New climate modeling research from the Carnegie Institution and Lawrence Livermore National Laboratory shows that northern temperate forests (top) may contribute to global warming, while tropical forests (bottom) can help keep global temperatures cool. (Image courtesy of Carnegie Institution)

The researchers used complex climate modeling software to simulate changes in forest cover and then examined the effects on global climate. Their results were surprising. “We were hoping to find that growing forests in the United States would help slow global warming,” Caldeira said. “But if we are not careful, growing forests could make global warming even worse.”

The researchers found that while tropical forests help keep Earth cool by evaporating a great deal of water, northern forests tend to warm the Earth because they absorb a lot of sunlight without losing much moisture.
(6 December 2005)


Efficiency, intensity, and getting from here to there

Jamais Cascio, WorldChanging
Carbon dioxide output from the United States will peak and then begin to fall in just a few years, according to the numbers derived by John Whitehead at the Environmental Economics blog. The reason is that carbon intensity — the amount of carbon produced per dollar of GDP — is dropping at a rate faster than GDP is growing. At the current pace of intensity reduction, CO2 output in the US will peak in 2008, and begin a gradual decline thereafter. …

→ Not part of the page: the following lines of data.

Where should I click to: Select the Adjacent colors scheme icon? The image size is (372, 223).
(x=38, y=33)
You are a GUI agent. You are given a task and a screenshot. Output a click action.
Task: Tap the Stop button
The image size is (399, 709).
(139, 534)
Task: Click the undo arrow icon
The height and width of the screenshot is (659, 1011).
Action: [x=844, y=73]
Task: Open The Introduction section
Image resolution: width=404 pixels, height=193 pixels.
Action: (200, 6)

This is good news for a number of reasons, not least that it suggests that the current biggest contributor to the greenhouse effect could, with a bit more effort, achieve a far more dramatic reduction in CO2. How to do this is a mainstay of discussion at WorldChanging; what I’d like to do here is look at some of the numbers underlying these options.
(7 December 2005)


WWF Report: 2005 will be hottest, stormiest

Phil Couvrette, Associated Press via ABC News
MONTREAL — This year is likely to go down as the hottest, stormiest and driest ever, making a strong case for the urgent need to combat global warming, a report released Tuesday at the U.N. Climate Change Conference said.

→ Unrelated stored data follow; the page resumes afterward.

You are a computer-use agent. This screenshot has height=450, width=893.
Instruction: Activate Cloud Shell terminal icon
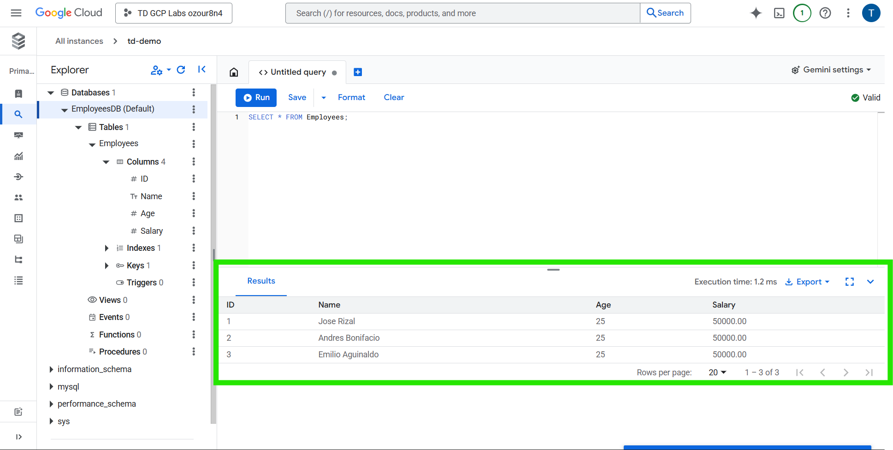(779, 13)
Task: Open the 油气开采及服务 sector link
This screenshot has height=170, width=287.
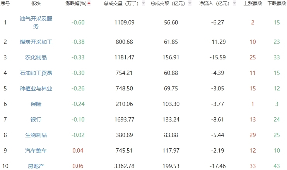Action: [36, 23]

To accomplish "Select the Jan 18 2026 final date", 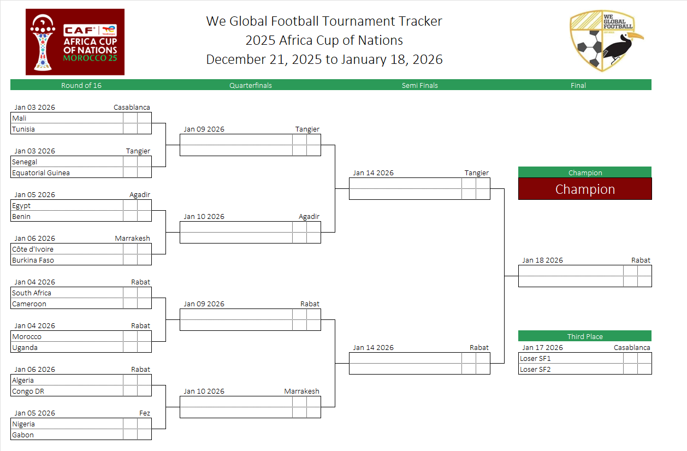I will (x=542, y=260).
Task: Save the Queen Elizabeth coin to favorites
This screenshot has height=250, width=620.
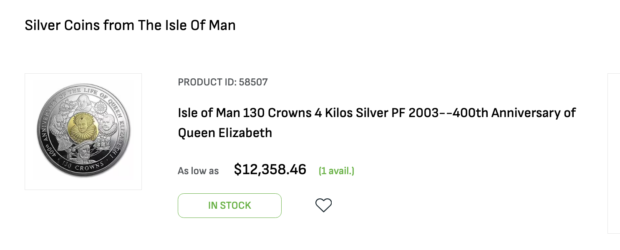Action: tap(323, 205)
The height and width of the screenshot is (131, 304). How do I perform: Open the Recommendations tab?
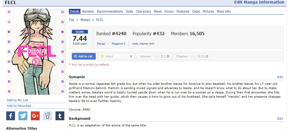(x=110, y=12)
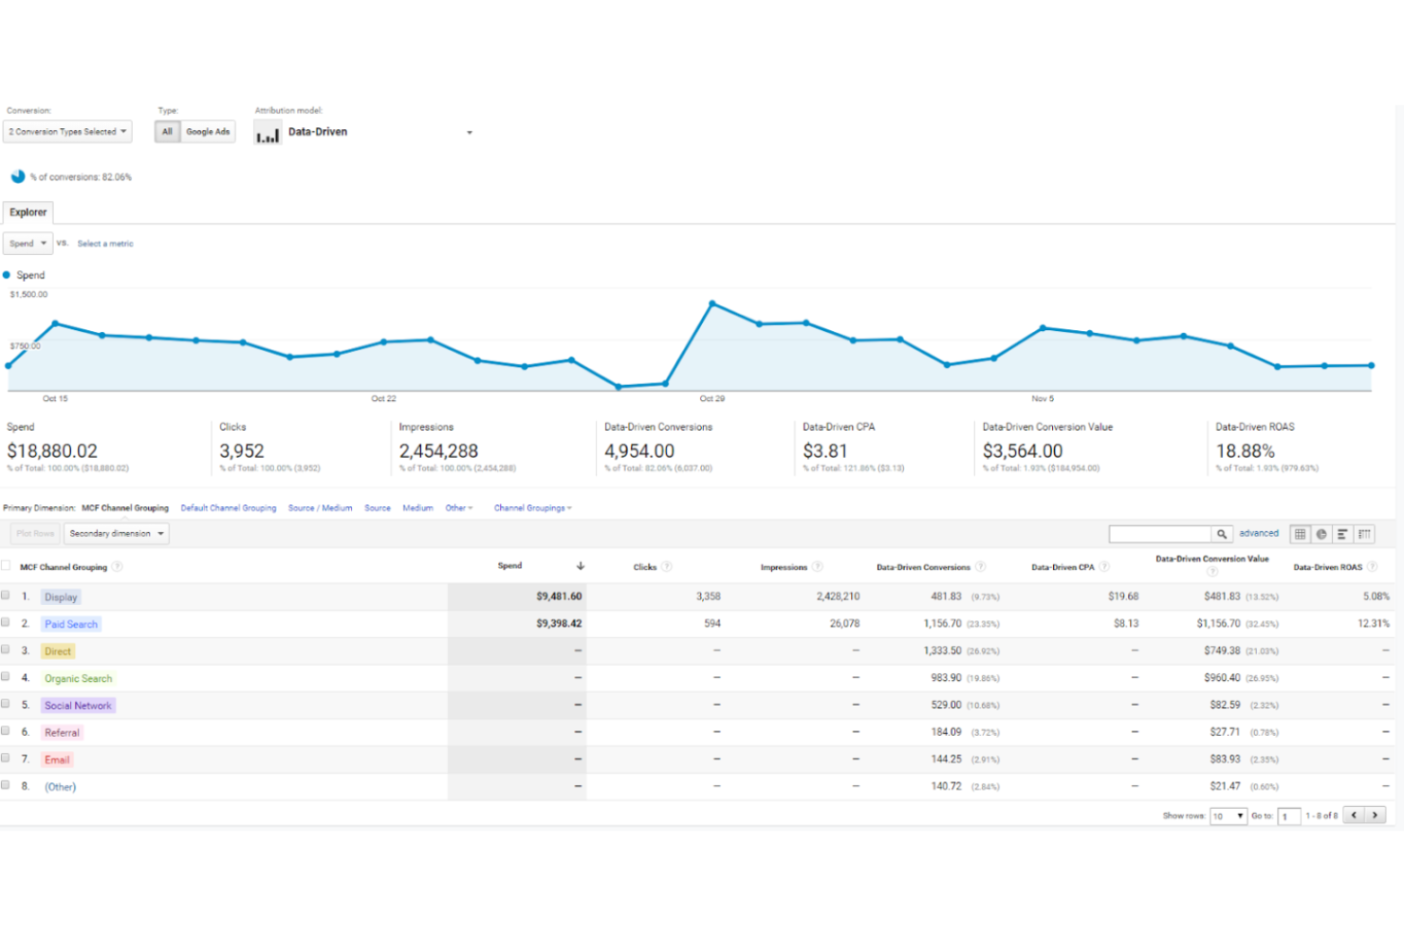Viewport: 1404px width, 936px height.
Task: Expand the Show rows dropdown
Action: point(1228,816)
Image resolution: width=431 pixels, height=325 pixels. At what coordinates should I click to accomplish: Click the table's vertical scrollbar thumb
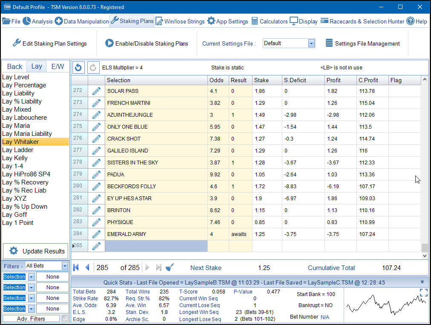click(424, 247)
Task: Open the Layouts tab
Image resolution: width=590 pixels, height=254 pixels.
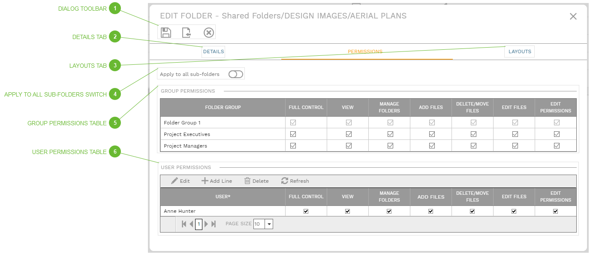Action: pos(520,51)
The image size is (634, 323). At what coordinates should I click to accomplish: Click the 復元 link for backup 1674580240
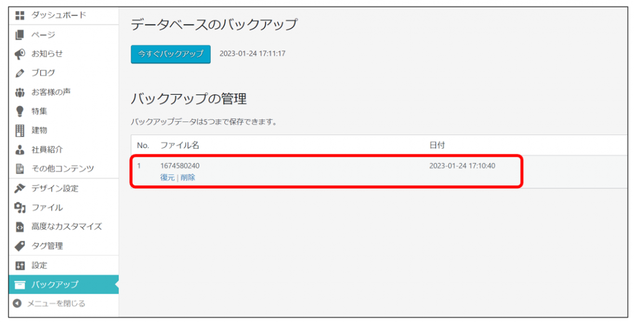pos(167,177)
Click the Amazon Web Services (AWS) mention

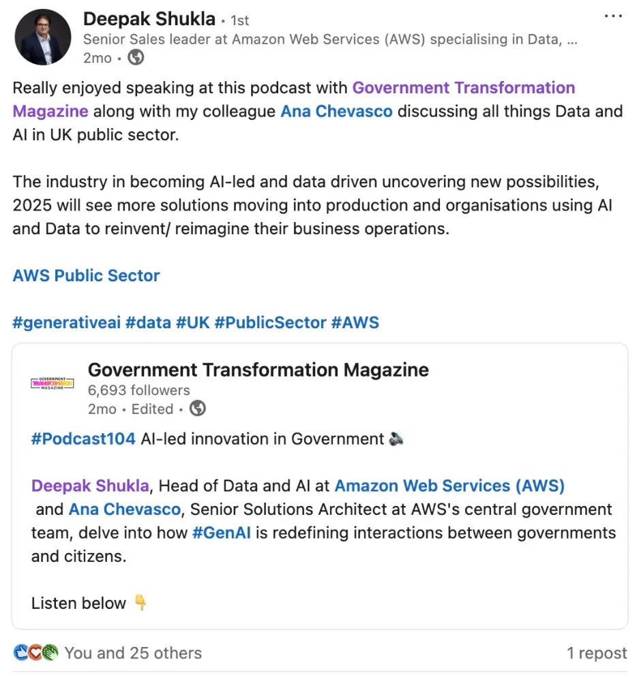449,486
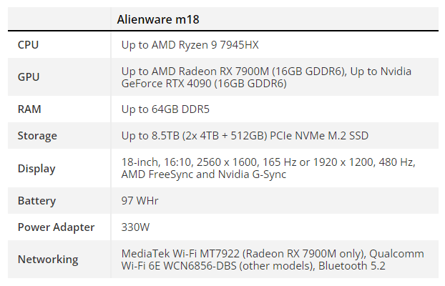Select the Networking row label

(48, 260)
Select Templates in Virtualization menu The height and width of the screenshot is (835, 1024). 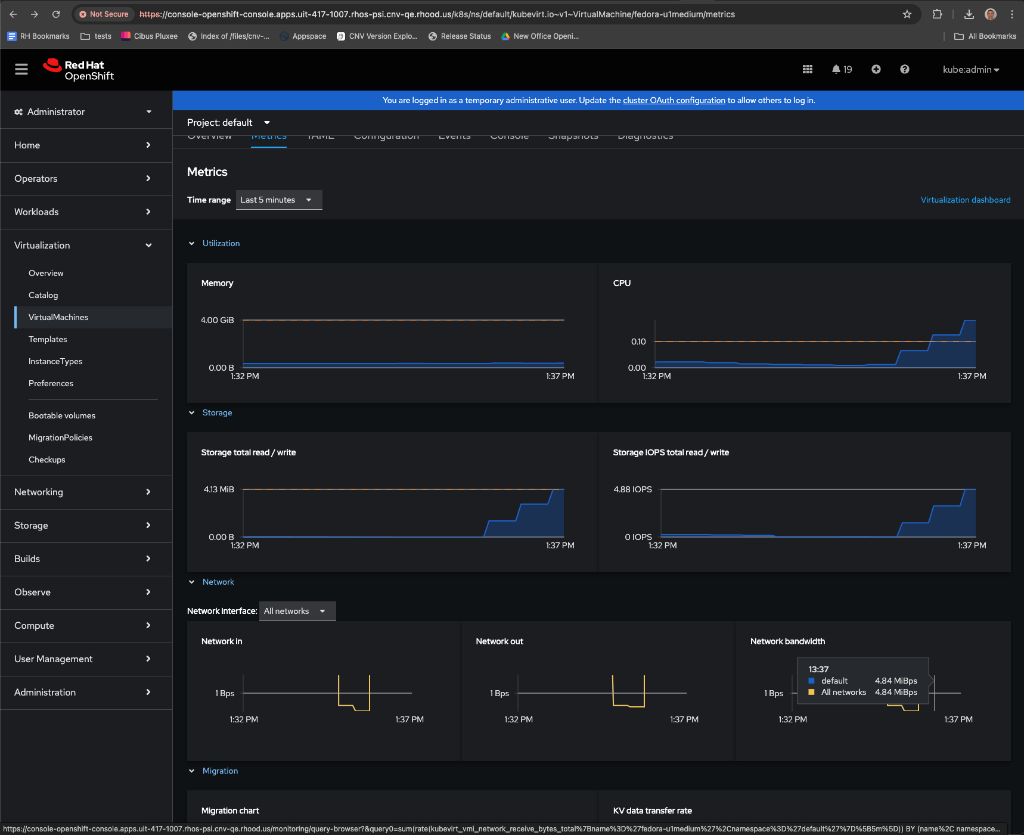[x=48, y=339]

The year 2005, the World Wildlife Fund said, is shaping up as the worst for extreme weather, with the hottest temperatures, most Arctic melting, worst Atlantic hurricane season and warmest Caribbean waters.

It’s also been the driest year in decades in the Amazon, where a drought may surpass anything in the past century, said the report by international environmental group.
(6 December 2005)


Scientist hopes for CO2 storage

BBC
Mankind’s only hope of staving off catastrophic climate change is burying CO2 emissions underground, says the UK’s chief scientist.

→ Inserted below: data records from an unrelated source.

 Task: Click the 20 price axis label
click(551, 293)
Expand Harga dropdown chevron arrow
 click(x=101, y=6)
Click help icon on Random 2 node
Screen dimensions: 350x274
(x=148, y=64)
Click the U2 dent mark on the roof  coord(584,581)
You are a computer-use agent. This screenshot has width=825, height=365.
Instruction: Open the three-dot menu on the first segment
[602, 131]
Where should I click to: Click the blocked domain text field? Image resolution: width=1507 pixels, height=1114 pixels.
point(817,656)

Sir David King told the BBC carbon capture and storage technology was the only way forward as China and India would inevitably burn their cheap coal. his would be disastrous unless they were persuaded to put CO2 from power stations into porous rocks, he said.

It is thought carbon capture and storage would add 10-15% to fuel bills. The process is currently being developed by an international consortium of energy firms. It involves removing carbon dioxide from emissions by one of three scientific methods.

The carbon dioxide is then pumped at pressure into porous rocks, where it is expected to stay for 1,000 years or more. By then it is anticipated that carbon-free energy sources will have been developed.

Professor King has often spoken of his deep concerns about climate change and has warned of a catastrophe if we keep emitting carbon at current levels. By 2030, China’s CO2 emissions from coal use alone are expected to have doubled.